===== Data for this task

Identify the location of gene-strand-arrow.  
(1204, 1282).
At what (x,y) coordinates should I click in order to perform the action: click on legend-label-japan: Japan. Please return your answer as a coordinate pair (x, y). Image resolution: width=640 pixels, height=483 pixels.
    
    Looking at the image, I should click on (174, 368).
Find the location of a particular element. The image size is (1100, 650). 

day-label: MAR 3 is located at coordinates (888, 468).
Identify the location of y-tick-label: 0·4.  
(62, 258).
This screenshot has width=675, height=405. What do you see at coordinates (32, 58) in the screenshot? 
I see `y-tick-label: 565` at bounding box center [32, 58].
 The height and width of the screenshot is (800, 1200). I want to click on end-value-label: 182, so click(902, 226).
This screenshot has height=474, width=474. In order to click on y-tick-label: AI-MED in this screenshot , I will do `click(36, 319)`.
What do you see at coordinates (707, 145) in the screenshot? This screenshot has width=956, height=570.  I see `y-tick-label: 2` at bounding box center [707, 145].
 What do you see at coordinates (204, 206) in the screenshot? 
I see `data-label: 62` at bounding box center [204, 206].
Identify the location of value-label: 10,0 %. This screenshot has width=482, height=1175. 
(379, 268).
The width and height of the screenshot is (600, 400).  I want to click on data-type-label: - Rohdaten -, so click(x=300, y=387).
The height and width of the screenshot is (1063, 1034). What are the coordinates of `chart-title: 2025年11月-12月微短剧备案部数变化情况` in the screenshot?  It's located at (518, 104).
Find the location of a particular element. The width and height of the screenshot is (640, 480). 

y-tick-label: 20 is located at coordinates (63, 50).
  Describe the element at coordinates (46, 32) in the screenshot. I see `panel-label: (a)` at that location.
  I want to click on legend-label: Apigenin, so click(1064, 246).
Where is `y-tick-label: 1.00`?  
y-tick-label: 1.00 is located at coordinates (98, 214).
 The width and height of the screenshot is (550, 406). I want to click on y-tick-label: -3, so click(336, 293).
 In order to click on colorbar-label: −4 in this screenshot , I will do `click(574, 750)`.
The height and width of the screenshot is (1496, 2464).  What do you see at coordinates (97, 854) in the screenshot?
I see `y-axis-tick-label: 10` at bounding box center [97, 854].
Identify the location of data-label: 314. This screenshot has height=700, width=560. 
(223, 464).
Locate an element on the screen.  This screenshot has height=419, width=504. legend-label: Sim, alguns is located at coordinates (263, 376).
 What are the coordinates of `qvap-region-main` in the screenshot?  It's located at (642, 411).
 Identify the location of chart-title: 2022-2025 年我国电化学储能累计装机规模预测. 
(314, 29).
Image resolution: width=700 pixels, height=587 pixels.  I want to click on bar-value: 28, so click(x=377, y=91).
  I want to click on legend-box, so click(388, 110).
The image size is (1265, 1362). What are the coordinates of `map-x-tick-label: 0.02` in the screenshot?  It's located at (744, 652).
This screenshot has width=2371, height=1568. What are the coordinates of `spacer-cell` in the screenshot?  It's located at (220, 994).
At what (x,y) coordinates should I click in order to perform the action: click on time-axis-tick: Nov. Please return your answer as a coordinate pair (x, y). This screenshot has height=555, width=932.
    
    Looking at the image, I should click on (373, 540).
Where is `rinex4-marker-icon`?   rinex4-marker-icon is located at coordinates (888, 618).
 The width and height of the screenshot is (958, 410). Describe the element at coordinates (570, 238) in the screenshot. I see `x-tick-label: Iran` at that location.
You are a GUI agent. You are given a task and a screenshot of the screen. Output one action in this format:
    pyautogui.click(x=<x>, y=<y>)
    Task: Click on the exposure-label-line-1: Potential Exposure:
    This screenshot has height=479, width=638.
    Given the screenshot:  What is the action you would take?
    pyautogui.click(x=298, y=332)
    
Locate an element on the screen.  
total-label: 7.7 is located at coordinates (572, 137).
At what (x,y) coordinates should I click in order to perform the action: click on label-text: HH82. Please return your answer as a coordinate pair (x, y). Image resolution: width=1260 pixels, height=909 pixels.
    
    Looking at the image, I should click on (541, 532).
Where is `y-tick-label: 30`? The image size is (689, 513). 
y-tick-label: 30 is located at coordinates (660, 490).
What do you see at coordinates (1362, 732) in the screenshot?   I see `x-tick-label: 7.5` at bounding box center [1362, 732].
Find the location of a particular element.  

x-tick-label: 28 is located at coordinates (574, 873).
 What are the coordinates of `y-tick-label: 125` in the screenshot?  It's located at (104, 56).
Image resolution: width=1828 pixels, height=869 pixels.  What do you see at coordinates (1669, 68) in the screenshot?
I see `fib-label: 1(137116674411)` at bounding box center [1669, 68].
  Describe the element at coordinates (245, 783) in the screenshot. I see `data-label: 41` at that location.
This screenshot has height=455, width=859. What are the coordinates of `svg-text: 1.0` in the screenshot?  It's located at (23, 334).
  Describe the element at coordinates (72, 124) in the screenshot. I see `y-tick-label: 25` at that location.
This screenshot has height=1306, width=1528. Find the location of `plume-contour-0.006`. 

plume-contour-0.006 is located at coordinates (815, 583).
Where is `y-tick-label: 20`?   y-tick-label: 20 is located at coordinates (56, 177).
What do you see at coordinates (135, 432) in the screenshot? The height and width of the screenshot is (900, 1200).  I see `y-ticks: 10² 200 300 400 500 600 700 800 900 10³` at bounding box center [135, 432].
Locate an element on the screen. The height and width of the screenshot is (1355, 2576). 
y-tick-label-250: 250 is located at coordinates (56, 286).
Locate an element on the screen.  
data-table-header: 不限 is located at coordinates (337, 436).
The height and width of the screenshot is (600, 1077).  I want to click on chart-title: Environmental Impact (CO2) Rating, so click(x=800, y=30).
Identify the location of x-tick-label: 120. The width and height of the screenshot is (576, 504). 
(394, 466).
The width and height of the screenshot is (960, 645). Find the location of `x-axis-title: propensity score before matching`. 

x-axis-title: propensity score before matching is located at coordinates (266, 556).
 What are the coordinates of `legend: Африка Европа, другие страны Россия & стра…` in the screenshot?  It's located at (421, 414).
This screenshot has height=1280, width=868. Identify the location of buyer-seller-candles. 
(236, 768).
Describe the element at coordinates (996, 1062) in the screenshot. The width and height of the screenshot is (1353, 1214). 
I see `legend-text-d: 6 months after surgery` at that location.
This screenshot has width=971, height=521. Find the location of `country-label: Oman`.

==========

Render every line of the records above as a Markdown table with the columns "No." and "Record text", numbering the rows in order and leaving out blank lines.

| No. | Record text |
|---|---|
| 1 | Identify the location of gene-strand-arrow.   |
| 2 | (1204, 1282). |
| 3 | At what (x,y) coordinates should I click in order to perform the action: click on legend-label-japan: Japan. Please return your answer as a coordinate pair (x, y). Image resolution: width=640 pixels, height=483 pixels. |
| 4 |     Looking at the image, I should click on (174, 368). |
| 5 | Find the location of a particular element. The image size is (1100, 650).  |
| 6 | day-label: MAR 3 is located at coordinates (888, 468). |
| 7 | Identify the location of y-tick-label: 0·4.   |
| 8 | (62, 258). |
| 9 | This screenshot has width=675, height=405. What do you see at coordinates (32, 58) in the screenshot?  |
| 10 | I see `y-tick-label: 565` at bounding box center [32, 58]. |
| 11 |  The height and width of the screenshot is (800, 1200). I want to click on end-value-label: 182, so click(902, 226). |
| 12 | This screenshot has height=474, width=474. In order to click on y-tick-label: AI-MED in this screenshot , I will do `click(36, 319)`. |
| 13 | What do you see at coordinates (707, 145) in the screenshot? This screenshot has width=956, height=570.  I see `y-tick-label: 2` at bounding box center [707, 145]. |
| 14 |  What do you see at coordinates (204, 206) in the screenshot?  |
| 15 | I see `data-label: 62` at bounding box center [204, 206]. |
| 16 | Identify the location of value-label: 10,0 %. This screenshot has width=482, height=1175.  |
| 17 | (379, 268). |
| 18 | The width and height of the screenshot is (600, 400).  I want to click on data-type-label: - Rohdaten -, so click(x=300, y=387). |
| 19 | The height and width of the screenshot is (1063, 1034). What are the coordinates of `chart-title: 2025年11月-12月微短剧备案部数变化情况` in the screenshot?  It's located at (518, 104). |
| 20 | Find the location of a particular element. The width and height of the screenshot is (640, 480).  |
| 21 | y-tick-label: 20 is located at coordinates (63, 50). |
| 22 |   Describe the element at coordinates (46, 32) in the screenshot. I see `panel-label: (a)` at that location. |
| 23 |   I want to click on legend-label: Apigenin, so click(1064, 246). |
| 24 | Where is `y-tick-label: 1.00`?   |
| 25 | y-tick-label: 1.00 is located at coordinates (98, 214). |
| 26 |  The width and height of the screenshot is (550, 406). I want to click on y-tick-label: -3, so click(336, 293). |
| 27 |  In order to click on colorbar-label: −4 in this screenshot , I will do `click(574, 750)`. |
| 28 | The height and width of the screenshot is (1496, 2464).  What do you see at coordinates (97, 854) in the screenshot? |
| 29 | I see `y-axis-tick-label: 10` at bounding box center [97, 854]. |
| 30 | Identify the location of data-label: 314. This screenshot has height=700, width=560.  |
| 31 | (223, 464). |
| 32 | Locate an element on the screen.  This screenshot has height=419, width=504. legend-label: Sim, alguns is located at coordinates (263, 376). |
| 33 |  What are the coordinates of `qvap-region-main` in the screenshot?  It's located at (642, 411). |
| 34 |  Identify the location of chart-title: 2022-2025 年我国电化学储能累计装机规模预测.  |
| 35 | (314, 29). |
| 36 | Image resolution: width=700 pixels, height=587 pixels.  I want to click on bar-value: 28, so click(x=377, y=91). |
| 37 |   I want to click on legend-box, so click(388, 110). |
| 38 | The image size is (1265, 1362). What are the coordinates of `map-x-tick-label: 0.02` in the screenshot?  It's located at (744, 652). |
| 39 | This screenshot has width=2371, height=1568. What are the coordinates of `spacer-cell` in the screenshot?  It's located at (220, 994). |
| 40 | At what (x,y) coordinates should I click in order to perform the action: click on time-axis-tick: Nov. Please return your answer as a coordinate pair (x, y). This screenshot has height=555, width=932. |
| 41 |     Looking at the image, I should click on (373, 540). |
| 42 | Where is `rinex4-marker-icon`?   rinex4-marker-icon is located at coordinates (888, 618). |
| 43 |  The width and height of the screenshot is (958, 410). Describe the element at coordinates (570, 238) in the screenshot. I see `x-tick-label: Iran` at that location. |
| 44 | You are a GUI agent. You are given a task and a screenshot of the screen. Output one action in this format: |
| 45 |     pyautogui.click(x=<x>, y=<y>) |
| 46 |     Task: Click on the exposure-label-line-1: Potential Exposure: |
| 47 |     This screenshot has height=479, width=638. |
| 48 |     Given the screenshot:  What is the action you would take? |
| 49 |     pyautogui.click(x=298, y=332) |
| 50 | Locate an element on the screen.   |
| 51 | total-label: 7.7 is located at coordinates (572, 137). |
| 52 | At what (x,y) coordinates should I click in order to perform the action: click on label-text: HH82. Please return your answer as a coordinate pair (x, y). Image resolution: width=1260 pixels, height=909 pixels. |
| 53 |     Looking at the image, I should click on (541, 532). |
| 54 | Where is `y-tick-label: 30`? The image size is (689, 513).  |
| 55 | y-tick-label: 30 is located at coordinates (660, 490). |
| 56 | What do you see at coordinates (1362, 732) in the screenshot?   I see `x-tick-label: 7.5` at bounding box center [1362, 732]. |
| 57 | Find the location of a particular element.   |
| 58 | x-tick-label: 28 is located at coordinates (574, 873). |
| 59 |  What are the coordinates of `y-tick-label: 125` in the screenshot?  It's located at (104, 56). |
| 60 | Image resolution: width=1828 pixels, height=869 pixels.  What do you see at coordinates (1669, 68) in the screenshot? |
| 61 | I see `fib-label: 1(137116674411)` at bounding box center [1669, 68]. |
| 62 |   Describe the element at coordinates (245, 783) in the screenshot. I see `data-label: 41` at that location. |
| 63 | This screenshot has height=455, width=859. What are the coordinates of `svg-text: 1.0` in the screenshot?  It's located at (23, 334). |
| 64 |   Describe the element at coordinates (72, 124) in the screenshot. I see `y-tick-label: 25` at that location. |
| 65 | This screenshot has height=1306, width=1528. Find the location of `plume-contour-0.006`.  |
| 66 | plume-contour-0.006 is located at coordinates (815, 583). |
| 67 | Where is `y-tick-label: 20`?   y-tick-label: 20 is located at coordinates (56, 177). |
| 68 | What do you see at coordinates (135, 432) in the screenshot? The height and width of the screenshot is (900, 1200).  I see `y-ticks: 10² 200 300 400 500 600 700 800 900 10³` at bounding box center [135, 432]. |
| 69 | Locate an element on the screen. The height and width of the screenshot is (1355, 2576).  |
| 70 | y-tick-label-250: 250 is located at coordinates (56, 286). |
| 71 | Locate an element on the screen.   |
| 72 | data-table-header: 不限 is located at coordinates (337, 436). |
| 73 | The height and width of the screenshot is (600, 1077).  I want to click on chart-title: Environmental Impact (CO2) Rating, so click(x=800, y=30). |
| 74 | Identify the location of x-tick-label: 120. The width and height of the screenshot is (576, 504).  |
| 75 | (394, 466). |
| 76 | The width and height of the screenshot is (960, 645). Find the location of `x-axis-title: propensity score before matching`.  |
| 77 | x-axis-title: propensity score before matching is located at coordinates (266, 556). |
| 78 |  What are the coordinates of `legend: Африка Европа, другие страны Россия & стра…` in the screenshot?  It's located at (421, 414). |
| 79 | This screenshot has height=1280, width=868. Identify the location of buyer-seller-candles.  |
| 80 | (236, 768). |
| 81 | Describe the element at coordinates (996, 1062) in the screenshot. The width and height of the screenshot is (1353, 1214).  |
| 82 | I see `legend-text-d: 6 months after surgery` at that location. |
| 83 | This screenshot has width=971, height=521. Find the location of `country-label: Oman`. |